Из года в год каждую зиму в завершение обхода мы традиционно заходили в конец восточного хвоста пруда. Очистив сапогами, а затем, если необходимо, и шапками лед, мы находили вмёрзшие в нем овальные пузыри болотного газа различной величины. Приготовив, предусмотрительно утащенные из дома, спички, ножиками высверливали во льду отверстия над пузырем.
Как только нож проваливался в пузырь, к отверстию быстро подносили горевшую спичку. Сначала слышался негромкий хлопок, и струйка голубого пламени со свистом вырывалась наверх, слегка оплавляя края отверстия. Мы могли искать пузыри и поджигать их, казалось, до бесконечности. В горении газа во льду было что-то чарующее. К глубокому сожалению спички заканчивались и мы вместе с конькобежцами брали курс на село.
В селе церкви не было, крестились только ветхие старушки, но Рождество и Пасху праздновали постоянно. Думаю, это была укоренившаяся в сознании людей традиция, культура психологического взаимодействия.
Шестого января, перед Рождеством, я как правило, сидел дома. Мама хлопотала у плиты. Разливала холодец, жарила котлеты, в казанке доходило жаркое. В растопленной с утра печи в пузатых глиняных горшках, замазанных тестом, уже томились маленькие, на один глоток, голубцы. Мама готовила их с различной начинкой: с гречневой, пшеничной и кукурузной крупами с мелкими, аккуратно нарезанными, кубиками подчеревки.
В каморе, низкой односкатной пристройке к задней стене дома, отец растапливал другую, низкую с очень широким дымоходом, печку.
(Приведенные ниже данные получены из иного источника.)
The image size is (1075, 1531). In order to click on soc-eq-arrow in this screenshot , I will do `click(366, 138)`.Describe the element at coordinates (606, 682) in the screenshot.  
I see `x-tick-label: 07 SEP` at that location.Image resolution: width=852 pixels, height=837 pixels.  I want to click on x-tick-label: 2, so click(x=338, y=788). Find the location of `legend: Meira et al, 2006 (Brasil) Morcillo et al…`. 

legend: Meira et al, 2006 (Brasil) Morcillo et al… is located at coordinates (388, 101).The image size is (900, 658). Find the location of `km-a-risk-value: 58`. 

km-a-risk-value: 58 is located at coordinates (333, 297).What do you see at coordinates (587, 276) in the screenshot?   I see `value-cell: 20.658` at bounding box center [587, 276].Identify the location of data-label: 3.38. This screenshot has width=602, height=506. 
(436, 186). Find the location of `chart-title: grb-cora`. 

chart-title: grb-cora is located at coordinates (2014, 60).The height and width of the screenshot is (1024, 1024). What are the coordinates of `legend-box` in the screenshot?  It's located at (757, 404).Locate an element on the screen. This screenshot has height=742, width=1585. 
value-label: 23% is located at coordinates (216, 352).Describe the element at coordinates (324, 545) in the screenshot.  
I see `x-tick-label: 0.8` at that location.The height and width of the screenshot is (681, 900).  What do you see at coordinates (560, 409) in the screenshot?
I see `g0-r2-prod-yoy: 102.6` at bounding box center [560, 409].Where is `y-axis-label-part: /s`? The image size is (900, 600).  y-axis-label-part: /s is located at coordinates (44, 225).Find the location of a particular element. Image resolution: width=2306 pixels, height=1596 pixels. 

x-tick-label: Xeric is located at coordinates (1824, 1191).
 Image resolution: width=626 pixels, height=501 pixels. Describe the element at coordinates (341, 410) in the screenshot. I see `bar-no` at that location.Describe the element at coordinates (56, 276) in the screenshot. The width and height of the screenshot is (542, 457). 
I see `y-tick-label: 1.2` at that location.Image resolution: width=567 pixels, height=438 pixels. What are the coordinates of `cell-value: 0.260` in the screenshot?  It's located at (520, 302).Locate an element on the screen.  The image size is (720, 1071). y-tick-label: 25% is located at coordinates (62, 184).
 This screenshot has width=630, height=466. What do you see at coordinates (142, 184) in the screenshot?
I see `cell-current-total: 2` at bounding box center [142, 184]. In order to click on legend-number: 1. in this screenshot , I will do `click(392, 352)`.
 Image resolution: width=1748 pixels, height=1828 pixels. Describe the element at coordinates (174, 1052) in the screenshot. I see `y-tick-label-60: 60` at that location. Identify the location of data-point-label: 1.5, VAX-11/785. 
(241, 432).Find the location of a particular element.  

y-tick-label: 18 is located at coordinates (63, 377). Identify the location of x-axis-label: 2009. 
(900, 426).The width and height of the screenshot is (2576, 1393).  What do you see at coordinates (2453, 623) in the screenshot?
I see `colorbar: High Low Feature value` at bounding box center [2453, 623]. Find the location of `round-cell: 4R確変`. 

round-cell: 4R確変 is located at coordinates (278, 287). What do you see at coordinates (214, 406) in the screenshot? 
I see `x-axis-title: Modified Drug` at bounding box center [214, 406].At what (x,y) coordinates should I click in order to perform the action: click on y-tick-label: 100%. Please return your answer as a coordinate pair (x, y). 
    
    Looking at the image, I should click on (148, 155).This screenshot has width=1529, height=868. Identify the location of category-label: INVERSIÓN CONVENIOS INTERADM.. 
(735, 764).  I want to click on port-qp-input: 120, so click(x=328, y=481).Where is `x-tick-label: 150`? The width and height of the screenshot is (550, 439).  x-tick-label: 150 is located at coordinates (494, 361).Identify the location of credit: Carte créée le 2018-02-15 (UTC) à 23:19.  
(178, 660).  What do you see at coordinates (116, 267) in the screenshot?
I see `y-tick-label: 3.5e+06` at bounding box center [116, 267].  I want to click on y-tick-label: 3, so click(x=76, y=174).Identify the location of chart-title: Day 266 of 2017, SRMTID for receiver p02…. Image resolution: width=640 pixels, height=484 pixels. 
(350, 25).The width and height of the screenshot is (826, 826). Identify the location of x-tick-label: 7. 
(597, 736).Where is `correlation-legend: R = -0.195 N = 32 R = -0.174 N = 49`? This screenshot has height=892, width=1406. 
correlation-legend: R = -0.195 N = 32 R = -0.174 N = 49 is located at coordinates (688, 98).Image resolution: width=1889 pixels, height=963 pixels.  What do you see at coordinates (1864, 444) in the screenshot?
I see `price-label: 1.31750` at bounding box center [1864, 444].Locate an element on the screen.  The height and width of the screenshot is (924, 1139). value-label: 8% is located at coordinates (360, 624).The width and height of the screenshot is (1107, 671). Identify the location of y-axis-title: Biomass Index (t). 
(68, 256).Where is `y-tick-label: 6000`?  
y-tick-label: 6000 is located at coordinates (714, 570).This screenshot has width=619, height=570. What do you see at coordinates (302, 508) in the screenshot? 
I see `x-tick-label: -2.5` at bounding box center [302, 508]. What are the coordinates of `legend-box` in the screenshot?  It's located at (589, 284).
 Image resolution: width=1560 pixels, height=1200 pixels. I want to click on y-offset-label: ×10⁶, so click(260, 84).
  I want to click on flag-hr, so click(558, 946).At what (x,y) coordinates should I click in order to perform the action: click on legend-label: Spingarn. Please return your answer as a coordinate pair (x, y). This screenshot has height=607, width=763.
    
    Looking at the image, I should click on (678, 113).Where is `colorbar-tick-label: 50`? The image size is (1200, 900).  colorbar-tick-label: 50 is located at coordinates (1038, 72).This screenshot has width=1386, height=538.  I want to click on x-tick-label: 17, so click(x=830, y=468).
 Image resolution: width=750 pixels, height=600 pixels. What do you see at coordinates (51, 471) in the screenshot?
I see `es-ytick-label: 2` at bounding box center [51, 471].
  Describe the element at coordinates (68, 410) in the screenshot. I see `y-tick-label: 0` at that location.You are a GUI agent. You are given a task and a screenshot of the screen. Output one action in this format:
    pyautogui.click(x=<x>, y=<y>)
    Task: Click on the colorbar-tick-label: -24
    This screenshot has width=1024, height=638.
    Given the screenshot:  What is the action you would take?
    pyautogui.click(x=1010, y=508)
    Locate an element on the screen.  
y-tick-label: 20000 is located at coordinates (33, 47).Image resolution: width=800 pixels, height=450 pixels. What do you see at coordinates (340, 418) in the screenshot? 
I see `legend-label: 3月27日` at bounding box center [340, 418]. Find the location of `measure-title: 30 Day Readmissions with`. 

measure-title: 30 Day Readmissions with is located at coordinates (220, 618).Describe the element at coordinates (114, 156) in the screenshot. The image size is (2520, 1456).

В печке тихо тлели дубовые дрова и яблоневые ветки. В дымоходе отец развешивал куски замаринованного мяса, сала, на круглые толстые палки нанизывал розовато-белые дрожащие кружки колбасы.
К топке отец меня не подпускал, несмотря на то, что я не раз предлагал ему свою помощь. Свой отказ он всегда мотивировал рассказом о своем двоюродном брате. Тот, заправив коптильню и оставив ответственным сына, ушел выпить с соседом стопку самогона. В результате, после третьей стопки, все копчености сгорели в топке жарким пламенем.
После обсасывания костей от холодца, костный мозг из которых я выбивал в большую деревянную ложку и поедания ароматного подпеченного теста с горшков, в которых уже сварились голубцы, обедать мне не хотелось. Вторая половина дня проходила в нетерпеливом ожидании момента, когда предстояло нести к деду вечерю. Я ревниво наблюдал, как мама укладывает вечерю в хозяйственную сумку, чтобы положила все и в достаточном количестве. Не хотелось ударить лицом в грязь перед двоюродными братьями.